**** Input ****
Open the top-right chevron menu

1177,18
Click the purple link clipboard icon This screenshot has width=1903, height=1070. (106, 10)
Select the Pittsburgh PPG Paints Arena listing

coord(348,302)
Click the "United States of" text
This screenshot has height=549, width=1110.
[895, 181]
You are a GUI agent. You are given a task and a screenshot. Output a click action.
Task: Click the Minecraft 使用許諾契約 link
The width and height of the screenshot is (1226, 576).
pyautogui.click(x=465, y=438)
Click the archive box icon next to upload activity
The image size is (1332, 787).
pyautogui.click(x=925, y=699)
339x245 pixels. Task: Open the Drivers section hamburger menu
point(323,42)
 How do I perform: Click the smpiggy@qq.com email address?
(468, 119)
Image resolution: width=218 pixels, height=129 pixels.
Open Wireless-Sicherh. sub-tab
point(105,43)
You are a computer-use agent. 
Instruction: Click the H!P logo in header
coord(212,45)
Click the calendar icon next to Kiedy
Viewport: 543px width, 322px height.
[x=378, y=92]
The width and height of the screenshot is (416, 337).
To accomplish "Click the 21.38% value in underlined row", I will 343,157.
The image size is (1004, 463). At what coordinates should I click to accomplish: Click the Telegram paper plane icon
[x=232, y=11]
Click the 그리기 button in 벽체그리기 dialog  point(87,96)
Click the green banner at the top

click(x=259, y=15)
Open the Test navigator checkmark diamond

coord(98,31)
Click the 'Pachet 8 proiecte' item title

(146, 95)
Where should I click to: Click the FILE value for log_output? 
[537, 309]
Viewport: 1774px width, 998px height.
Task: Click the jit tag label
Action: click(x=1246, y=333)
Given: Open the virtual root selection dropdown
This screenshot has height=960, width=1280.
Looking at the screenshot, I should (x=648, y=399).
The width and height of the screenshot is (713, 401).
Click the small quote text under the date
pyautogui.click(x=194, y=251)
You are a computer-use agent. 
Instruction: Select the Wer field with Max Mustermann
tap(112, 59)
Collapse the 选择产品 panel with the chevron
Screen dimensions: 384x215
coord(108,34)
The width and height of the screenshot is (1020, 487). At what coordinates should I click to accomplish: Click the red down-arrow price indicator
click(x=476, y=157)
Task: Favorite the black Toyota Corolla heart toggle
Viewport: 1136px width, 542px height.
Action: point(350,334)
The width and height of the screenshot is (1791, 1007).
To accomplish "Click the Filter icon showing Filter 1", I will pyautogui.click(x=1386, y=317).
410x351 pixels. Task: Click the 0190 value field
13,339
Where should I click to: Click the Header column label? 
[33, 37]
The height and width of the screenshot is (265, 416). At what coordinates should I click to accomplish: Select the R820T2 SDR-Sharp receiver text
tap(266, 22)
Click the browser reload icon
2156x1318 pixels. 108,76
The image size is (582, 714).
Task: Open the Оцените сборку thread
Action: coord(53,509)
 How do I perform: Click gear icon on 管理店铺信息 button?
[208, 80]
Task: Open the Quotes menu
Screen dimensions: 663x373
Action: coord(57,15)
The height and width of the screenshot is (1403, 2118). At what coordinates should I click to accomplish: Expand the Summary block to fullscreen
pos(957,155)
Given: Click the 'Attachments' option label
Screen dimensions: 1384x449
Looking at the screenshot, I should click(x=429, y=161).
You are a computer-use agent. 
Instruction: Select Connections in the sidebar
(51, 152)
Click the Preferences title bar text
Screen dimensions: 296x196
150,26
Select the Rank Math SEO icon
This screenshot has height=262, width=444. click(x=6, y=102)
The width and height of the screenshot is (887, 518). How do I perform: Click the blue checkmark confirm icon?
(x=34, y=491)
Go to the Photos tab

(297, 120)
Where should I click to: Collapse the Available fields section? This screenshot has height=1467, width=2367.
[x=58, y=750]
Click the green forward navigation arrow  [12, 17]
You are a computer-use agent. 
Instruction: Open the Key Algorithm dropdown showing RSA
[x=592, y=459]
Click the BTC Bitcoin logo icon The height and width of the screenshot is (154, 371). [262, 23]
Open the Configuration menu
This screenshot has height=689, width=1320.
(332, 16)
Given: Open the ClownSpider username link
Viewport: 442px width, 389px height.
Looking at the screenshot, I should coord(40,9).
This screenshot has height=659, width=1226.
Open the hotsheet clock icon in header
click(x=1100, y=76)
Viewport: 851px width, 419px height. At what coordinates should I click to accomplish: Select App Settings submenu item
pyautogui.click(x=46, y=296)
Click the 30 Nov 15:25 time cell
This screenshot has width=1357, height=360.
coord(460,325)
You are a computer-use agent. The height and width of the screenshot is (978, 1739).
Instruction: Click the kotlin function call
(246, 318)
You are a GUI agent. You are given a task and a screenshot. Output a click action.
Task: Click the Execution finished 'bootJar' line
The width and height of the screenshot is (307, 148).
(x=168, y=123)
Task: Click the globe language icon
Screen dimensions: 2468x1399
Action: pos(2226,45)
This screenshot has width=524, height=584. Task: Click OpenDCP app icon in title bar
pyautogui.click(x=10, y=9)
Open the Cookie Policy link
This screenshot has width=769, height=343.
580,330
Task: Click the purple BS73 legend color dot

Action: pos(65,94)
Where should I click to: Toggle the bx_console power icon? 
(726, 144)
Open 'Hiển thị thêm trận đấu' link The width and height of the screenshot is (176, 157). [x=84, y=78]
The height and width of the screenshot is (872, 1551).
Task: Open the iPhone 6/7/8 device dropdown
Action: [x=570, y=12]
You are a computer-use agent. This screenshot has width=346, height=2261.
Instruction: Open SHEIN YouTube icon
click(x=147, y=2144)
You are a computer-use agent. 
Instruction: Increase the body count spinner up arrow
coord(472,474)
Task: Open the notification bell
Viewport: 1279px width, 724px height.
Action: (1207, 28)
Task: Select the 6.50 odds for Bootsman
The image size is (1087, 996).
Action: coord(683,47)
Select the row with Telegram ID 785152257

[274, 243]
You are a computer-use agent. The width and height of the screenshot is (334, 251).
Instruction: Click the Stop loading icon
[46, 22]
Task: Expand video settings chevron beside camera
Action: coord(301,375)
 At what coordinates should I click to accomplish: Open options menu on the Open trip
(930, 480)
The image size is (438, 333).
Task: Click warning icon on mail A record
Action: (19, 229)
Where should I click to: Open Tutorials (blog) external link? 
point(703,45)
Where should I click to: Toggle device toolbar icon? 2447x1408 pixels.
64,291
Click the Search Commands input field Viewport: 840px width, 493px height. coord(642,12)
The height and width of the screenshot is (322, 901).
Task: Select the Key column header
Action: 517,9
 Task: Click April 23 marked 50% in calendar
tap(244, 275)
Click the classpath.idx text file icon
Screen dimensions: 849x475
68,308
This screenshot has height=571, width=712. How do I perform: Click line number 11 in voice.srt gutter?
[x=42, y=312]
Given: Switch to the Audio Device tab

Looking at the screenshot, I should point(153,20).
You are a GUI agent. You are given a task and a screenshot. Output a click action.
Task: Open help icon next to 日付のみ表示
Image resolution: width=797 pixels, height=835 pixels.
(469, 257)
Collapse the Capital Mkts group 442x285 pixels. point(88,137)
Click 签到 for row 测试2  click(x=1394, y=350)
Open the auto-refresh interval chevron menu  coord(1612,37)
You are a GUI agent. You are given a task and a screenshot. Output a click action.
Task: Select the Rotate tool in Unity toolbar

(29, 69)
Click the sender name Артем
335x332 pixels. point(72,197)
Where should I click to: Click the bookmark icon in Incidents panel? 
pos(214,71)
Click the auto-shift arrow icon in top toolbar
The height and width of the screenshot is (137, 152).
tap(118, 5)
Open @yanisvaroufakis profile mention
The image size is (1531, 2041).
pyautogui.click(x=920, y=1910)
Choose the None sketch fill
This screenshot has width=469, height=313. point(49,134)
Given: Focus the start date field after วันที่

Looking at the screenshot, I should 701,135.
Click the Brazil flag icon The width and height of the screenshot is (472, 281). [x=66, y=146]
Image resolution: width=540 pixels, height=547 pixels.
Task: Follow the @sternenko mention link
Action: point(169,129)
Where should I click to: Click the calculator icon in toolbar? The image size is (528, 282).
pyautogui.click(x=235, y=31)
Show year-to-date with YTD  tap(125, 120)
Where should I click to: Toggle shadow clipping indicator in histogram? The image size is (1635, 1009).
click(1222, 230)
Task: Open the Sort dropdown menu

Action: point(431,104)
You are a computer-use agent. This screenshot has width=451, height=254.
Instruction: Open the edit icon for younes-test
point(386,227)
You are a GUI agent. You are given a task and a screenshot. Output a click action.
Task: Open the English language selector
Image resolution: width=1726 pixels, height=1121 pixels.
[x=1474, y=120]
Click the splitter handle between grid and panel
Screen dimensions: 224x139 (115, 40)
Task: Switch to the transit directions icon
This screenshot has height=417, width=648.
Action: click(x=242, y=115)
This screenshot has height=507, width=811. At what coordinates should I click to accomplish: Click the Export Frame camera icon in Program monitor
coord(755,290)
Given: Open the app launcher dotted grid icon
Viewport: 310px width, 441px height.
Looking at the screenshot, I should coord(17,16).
****
What you will do> Rewrite the part of the rows that opens with the line containing "Given: Open the ClownSpider username link" and closes with the line containing "click(x=1100, y=76)", substituting "profile link" for "username link" and leaving everything else unchanged.

Expected answer>
Given: Open the ClownSpider profile link
Viewport: 442px width, 389px height.
Looking at the screenshot, I should coord(40,9).
This screenshot has height=659, width=1226.
Open the hotsheet clock icon in header
click(x=1100, y=76)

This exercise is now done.